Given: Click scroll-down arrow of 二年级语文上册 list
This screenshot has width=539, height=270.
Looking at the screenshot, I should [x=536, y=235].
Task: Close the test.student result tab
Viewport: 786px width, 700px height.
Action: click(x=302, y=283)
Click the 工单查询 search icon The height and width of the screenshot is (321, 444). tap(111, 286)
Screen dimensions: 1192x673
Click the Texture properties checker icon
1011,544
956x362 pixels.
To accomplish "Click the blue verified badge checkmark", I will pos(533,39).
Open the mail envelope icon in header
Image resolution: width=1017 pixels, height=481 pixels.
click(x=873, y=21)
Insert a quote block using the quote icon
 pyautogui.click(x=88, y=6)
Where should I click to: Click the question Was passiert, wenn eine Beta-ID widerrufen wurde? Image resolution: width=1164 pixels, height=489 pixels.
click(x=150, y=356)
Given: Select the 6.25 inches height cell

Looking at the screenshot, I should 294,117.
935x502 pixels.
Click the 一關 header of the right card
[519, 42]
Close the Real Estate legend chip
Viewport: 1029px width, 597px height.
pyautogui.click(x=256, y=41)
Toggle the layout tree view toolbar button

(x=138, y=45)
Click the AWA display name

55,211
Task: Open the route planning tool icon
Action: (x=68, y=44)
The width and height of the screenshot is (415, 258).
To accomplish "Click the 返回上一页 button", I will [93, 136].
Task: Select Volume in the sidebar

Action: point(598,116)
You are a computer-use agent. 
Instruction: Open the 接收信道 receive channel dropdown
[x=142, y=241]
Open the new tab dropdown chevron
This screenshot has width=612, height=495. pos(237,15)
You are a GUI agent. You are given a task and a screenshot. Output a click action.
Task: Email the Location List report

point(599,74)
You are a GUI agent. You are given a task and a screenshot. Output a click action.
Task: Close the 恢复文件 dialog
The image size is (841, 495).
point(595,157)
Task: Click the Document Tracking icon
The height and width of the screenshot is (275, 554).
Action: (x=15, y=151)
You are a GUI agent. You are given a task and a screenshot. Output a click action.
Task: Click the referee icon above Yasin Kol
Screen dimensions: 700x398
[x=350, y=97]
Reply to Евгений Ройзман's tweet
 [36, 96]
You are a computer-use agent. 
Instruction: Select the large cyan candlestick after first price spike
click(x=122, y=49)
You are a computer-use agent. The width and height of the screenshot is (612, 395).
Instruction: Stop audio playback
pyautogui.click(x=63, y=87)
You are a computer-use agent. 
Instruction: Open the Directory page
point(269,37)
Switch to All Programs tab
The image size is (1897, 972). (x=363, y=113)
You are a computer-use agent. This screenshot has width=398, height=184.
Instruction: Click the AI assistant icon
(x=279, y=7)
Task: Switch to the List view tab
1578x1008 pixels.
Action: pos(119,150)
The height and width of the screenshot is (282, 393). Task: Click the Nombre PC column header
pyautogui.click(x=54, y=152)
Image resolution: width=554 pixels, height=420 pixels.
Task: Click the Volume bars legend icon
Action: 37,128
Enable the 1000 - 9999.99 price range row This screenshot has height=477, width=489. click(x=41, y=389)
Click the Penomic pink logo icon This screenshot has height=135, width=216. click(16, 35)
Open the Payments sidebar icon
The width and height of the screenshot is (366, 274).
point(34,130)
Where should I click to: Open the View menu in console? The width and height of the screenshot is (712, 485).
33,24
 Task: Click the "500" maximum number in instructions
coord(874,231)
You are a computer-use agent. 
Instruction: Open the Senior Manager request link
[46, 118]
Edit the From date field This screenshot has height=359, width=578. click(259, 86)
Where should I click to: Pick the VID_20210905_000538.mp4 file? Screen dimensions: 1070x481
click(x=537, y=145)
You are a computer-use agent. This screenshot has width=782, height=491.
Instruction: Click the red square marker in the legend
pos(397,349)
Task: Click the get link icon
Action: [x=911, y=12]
################
Problem description
What is needed here is a word-for-word copy of the whole listing.

Solution to this task
Given: Click scroll-down arrow of 二年级语文上册 list
This screenshot has width=539, height=270.
Looking at the screenshot, I should [x=536, y=235].
Task: Close the test.student result tab
Viewport: 786px width, 700px height.
Action: click(x=302, y=283)
Click the 工单查询 search icon The height and width of the screenshot is (321, 444). tap(111, 286)
Screen dimensions: 1192x673
Click the Texture properties checker icon
1011,544
956x362 pixels.
To accomplish "Click the blue verified badge checkmark", I will pos(533,39).
Open the mail envelope icon in header
Image resolution: width=1017 pixels, height=481 pixels.
click(x=873, y=21)
Insert a quote block using the quote icon
 pyautogui.click(x=88, y=6)
Where should I click to: Click the question Was passiert, wenn eine Beta-ID widerrufen wurde? Image resolution: width=1164 pixels, height=489 pixels.
click(x=150, y=356)
Given: Select the 6.25 inches height cell

Looking at the screenshot, I should 294,117.
935x502 pixels.
Click the 一關 header of the right card
[519, 42]
Close the Real Estate legend chip
Viewport: 1029px width, 597px height.
pyautogui.click(x=256, y=41)
Toggle the layout tree view toolbar button

(x=138, y=45)
Click the AWA display name

55,211
Task: Open the route planning tool icon
Action: (x=68, y=44)
The width and height of the screenshot is (415, 258).
To accomplish "Click the 返回上一页 button", I will [93, 136].
Task: Select Volume in the sidebar

Action: point(598,116)
You are a computer-use agent. 
Instruction: Open the 接收信道 receive channel dropdown
[x=142, y=241]
Open the new tab dropdown chevron
This screenshot has width=612, height=495. pos(237,15)
You are a GUI agent. You are given a task and a screenshot. Output a click action.
Task: Email the Location List report

point(599,74)
You are a GUI agent. You are given a task and a screenshot. Output a click action.
Task: Close the 恢复文件 dialog
The image size is (841, 495).
point(595,157)
Task: Click the Document Tracking icon
The height and width of the screenshot is (275, 554).
Action: (x=15, y=151)
You are a GUI agent. You are given a task and a screenshot. Output a click action.
Task: Click the referee icon above Yasin Kol
Screen dimensions: 700x398
[x=350, y=97]
Reply to Евгений Ройзман's tweet
 [36, 96]
You are a computer-use agent. 
Instruction: Select the large cyan candlestick after first price spike
click(x=122, y=49)
You are a computer-use agent. The width and height of the screenshot is (612, 395).
Instruction: Stop audio playback
pyautogui.click(x=63, y=87)
You are a computer-use agent. 
Instruction: Open the Directory page
point(269,37)
Switch to All Programs tab
The image size is (1897, 972). (x=363, y=113)
You are a computer-use agent. This screenshot has width=398, height=184.
Instruction: Click the AI assistant icon
(x=279, y=7)
Task: Switch to the List view tab
1578x1008 pixels.
Action: pos(119,150)
The height and width of the screenshot is (282, 393). Task: Click the Nombre PC column header
pyautogui.click(x=54, y=152)
Image resolution: width=554 pixels, height=420 pixels.
Task: Click the Volume bars legend icon
Action: 37,128
Enable the 1000 - 9999.99 price range row This screenshot has height=477, width=489. click(x=41, y=389)
Click the Penomic pink logo icon This screenshot has height=135, width=216. click(16, 35)
Open the Payments sidebar icon
The width and height of the screenshot is (366, 274).
point(34,130)
Where should I click to: Open the View menu in console? The width and height of the screenshot is (712, 485).
33,24
 Task: Click the "500" maximum number in instructions
coord(874,231)
You are a computer-use agent. 
Instruction: Open the Senior Manager request link
[46, 118]
Edit the From date field This screenshot has height=359, width=578. click(259, 86)
Where should I click to: Pick the VID_20210905_000538.mp4 file? Screen dimensions: 1070x481
click(x=537, y=145)
You are a computer-use agent. This screenshot has width=782, height=491.
Instruction: Click the red square marker in the legend
pos(397,349)
Task: Click the get link icon
Action: [x=911, y=12]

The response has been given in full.